His anger was roused and she was about to bear the brunt of it, Rayne realised, knowing she deserved no less. Knowing she should have told him—told them both—from the start.

Like a coward, though, as soon as the other man had left, she started towards the stairs, wanting to get away from King until he had calmed down.

‘Oh, no, you don’t!’ Strong fingers suddenly clamped onto
her wrist, preventing her precipitous flight up the stairs. ‘So you’re Lorri Hardwicke. Well, well.’

‘Let me go!’ She could feel his white hot anger pulsing against her as those determined fingers tightened relentlessly around her soft flesh. ‘I was going to tell you! Both of you!’ she gasped as he pulled her towards him.
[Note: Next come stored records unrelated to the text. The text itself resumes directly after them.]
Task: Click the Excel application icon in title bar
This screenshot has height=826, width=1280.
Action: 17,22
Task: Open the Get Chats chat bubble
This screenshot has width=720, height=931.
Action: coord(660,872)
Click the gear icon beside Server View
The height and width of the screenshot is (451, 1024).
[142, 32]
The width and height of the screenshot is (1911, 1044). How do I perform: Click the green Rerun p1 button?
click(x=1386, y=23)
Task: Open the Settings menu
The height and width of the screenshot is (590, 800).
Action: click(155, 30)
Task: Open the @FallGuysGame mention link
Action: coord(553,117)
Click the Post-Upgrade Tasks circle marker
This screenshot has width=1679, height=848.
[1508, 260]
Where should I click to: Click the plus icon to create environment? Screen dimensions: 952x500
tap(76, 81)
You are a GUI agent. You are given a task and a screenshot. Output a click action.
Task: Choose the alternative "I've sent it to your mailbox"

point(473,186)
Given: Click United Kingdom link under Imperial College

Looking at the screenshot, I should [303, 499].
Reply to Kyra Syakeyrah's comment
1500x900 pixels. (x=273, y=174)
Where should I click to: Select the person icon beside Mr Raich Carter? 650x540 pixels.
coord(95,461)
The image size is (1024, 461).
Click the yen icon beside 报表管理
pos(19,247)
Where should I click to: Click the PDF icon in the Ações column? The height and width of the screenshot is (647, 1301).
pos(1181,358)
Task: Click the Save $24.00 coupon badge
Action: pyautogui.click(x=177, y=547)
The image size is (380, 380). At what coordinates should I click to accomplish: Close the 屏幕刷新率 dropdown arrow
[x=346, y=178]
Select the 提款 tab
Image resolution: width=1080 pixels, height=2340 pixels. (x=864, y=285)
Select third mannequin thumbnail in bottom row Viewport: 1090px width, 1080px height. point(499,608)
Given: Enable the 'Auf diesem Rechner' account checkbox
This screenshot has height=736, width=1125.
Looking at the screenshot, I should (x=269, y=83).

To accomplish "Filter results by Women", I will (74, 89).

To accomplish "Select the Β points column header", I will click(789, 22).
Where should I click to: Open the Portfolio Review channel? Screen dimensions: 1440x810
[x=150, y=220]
‘You were? Well, that’s very magnanimous of you!’ he scorned. ‘And when exactly were you going to do that? When you’d got your “scoop”, or whatever it is you’re after? What exactly is it you’re after, Rayne?’ His face was livid, his voice so dangerously soft that with one fearful yet furious yank she managed to pull free.

‘What was rightfully my father’s!’ she shot up at him, massaging her wrist, numb from the pressure he’d applied.

‘And what is that?’ he breathed equally softly, every long lean inch of him powerfully intimidating, like a dangerous adversary she’d been unfortunate to cross. Well, he wasn’t going to intimidate
her!

‘You know very well!’ There were family loyalties at stake here. ‘You stole that software from him! You and Mitch! You knew MiracleMed was his and you stole it!’

‘And you, my dear young woman, have been very much misinformed if you think you can make a serious allegation like that.’

‘I haven’t been misinformed! I know the hours he put in—at home, as well as in the office. And don’t speak to me like that. I don’t need to be patronized by you!’

‘Just the pleasure I can give that beautiful body when it suits you.’

‘No!’ Shame washed over her like scalding water.

‘Don’t deny it, Rayne. You’re as enslaved by your desire for me as I am for you. Or was that all part of the act?’ he tossed at her roughly.